Open Source is a label that is so firmly attached to software licensing in the minds of many of us that it can be difficult to think outside the box and project ourselves into entirely different areas of intellectual property. Ryann Beck has however done this with "Farmers' Rights and Open Source Licensing", available here via SSRN, as Paper 10-28 in the Marquette University Law School Legal Studies Research Paper series. Ryann's abstract reads as follows:
"The TRIPS treaty requires that WTO members offer patent or sui generis protections for plant life. Yet many developing countries oppose intellectual property for plant life because, for those nations, plant IP has proven to be financially, environmentally, and socially detrimental. The farmers’ rights movement has grown out of such opposition and is an effort on the part of interest groups and developing countries to afford subsistence farmers control over farming methods and compensation for their contribution to the world’s biodiversity. Developing nations and farmers’ rights groups have spearheaded multiple treaties aiming to curtail plant monopoly rights; however, the treaties have been ineffective and the growing strength of plant monopolies in developed countries is unlikely to wane. Meanwhile, farmers need a solution that allows them to maintain control over their farming practices, preserve traditional crossbreeding methods, and receive compensation for their contribution to the state of the art of crop varieties.

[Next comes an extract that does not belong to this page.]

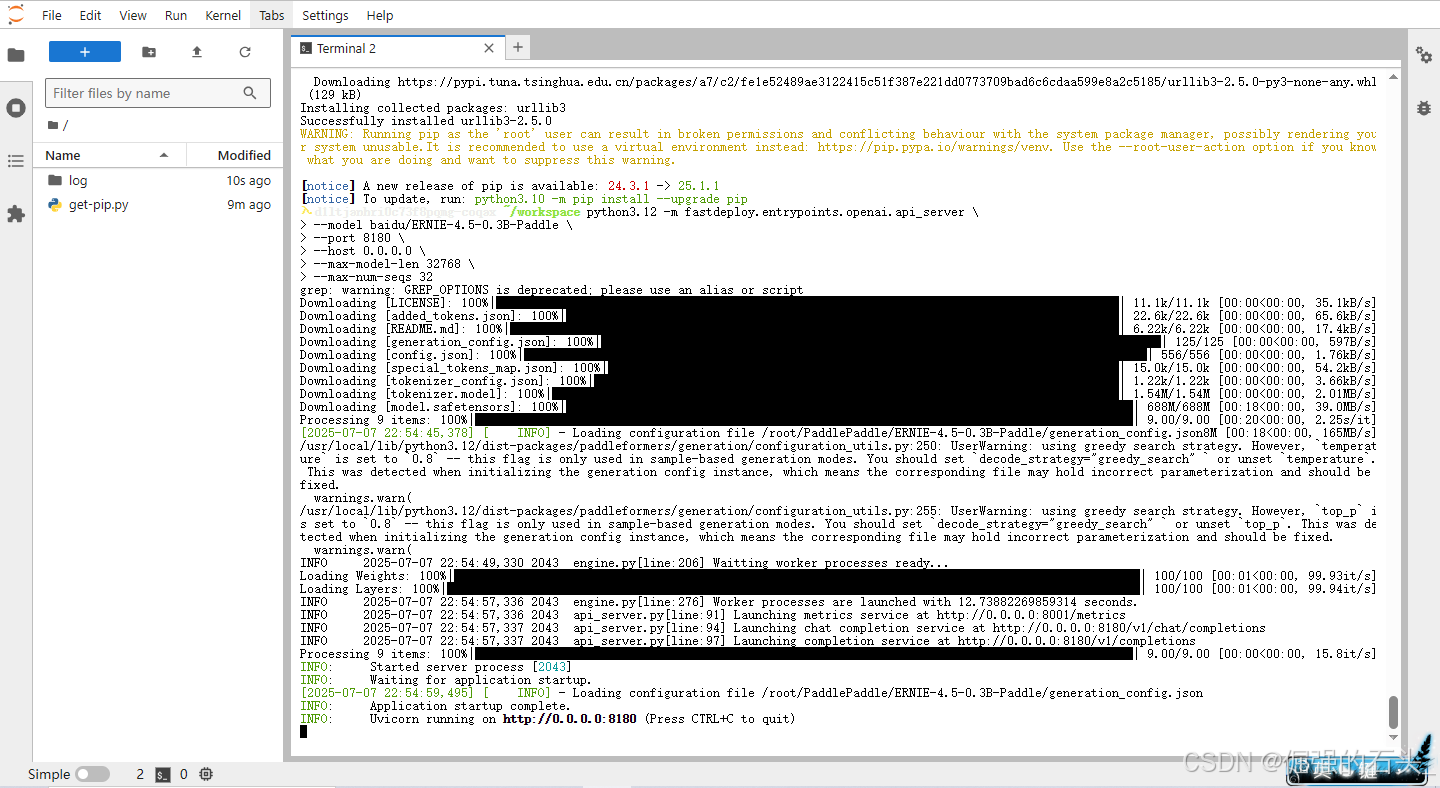Open Property Inspector gears icon

coord(1423,55)
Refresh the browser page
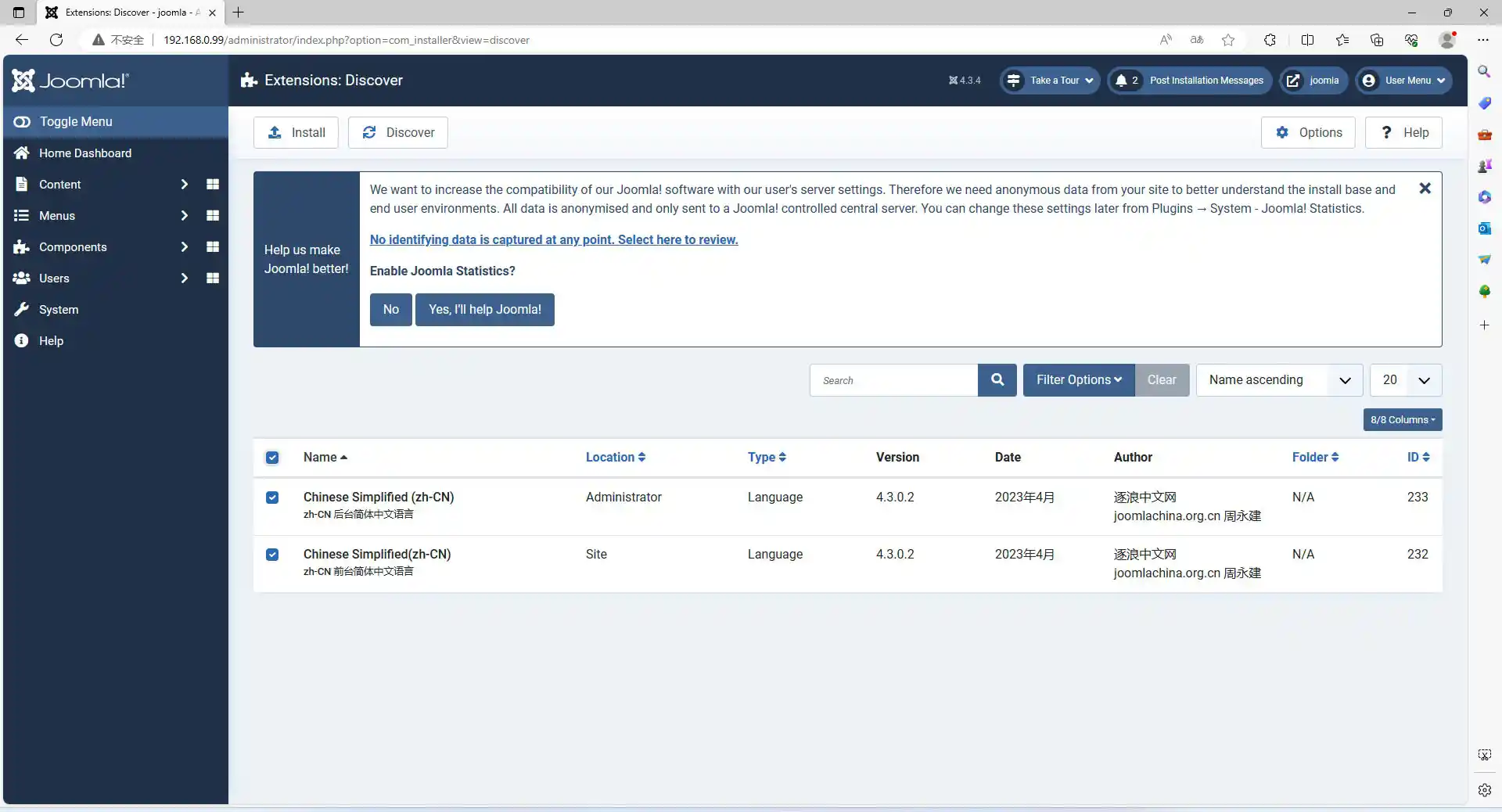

Open source provides such a solution. An open source regime protecting farmer-developed plant varieties would utilize intellectual property and copy-left-inspired seed wrap licenses to generate a pool of plant species that farmers could freely grow, improve, and market. Open source programs would further farmers’ rights by protecting farmer-developed resources from predatory monopolization and providing an entity through which farmers can share information and have a voice in agriculture-related policy-making. Additionally, open source pools would act to conserve biodiversity and promote environmentally-friendly farming by encouraging farmers to cultivate plant varieties adapted to local climates and disease instead of using mass-produced seed and treating heavily with pesticides".Says the IPKat (who again thanks Natalie Nathon for this lead), this 63-page paper comes with an appended draft Open Source Material Transfer Agreement. It's pretty impressive and deserves serious consideration. Merpel agrees, adding that the best thing about Open Source is the way it demonstrates how consensual arrangements can build on unpopular and/or defective statutory regimens in a constructive and beneficial manner.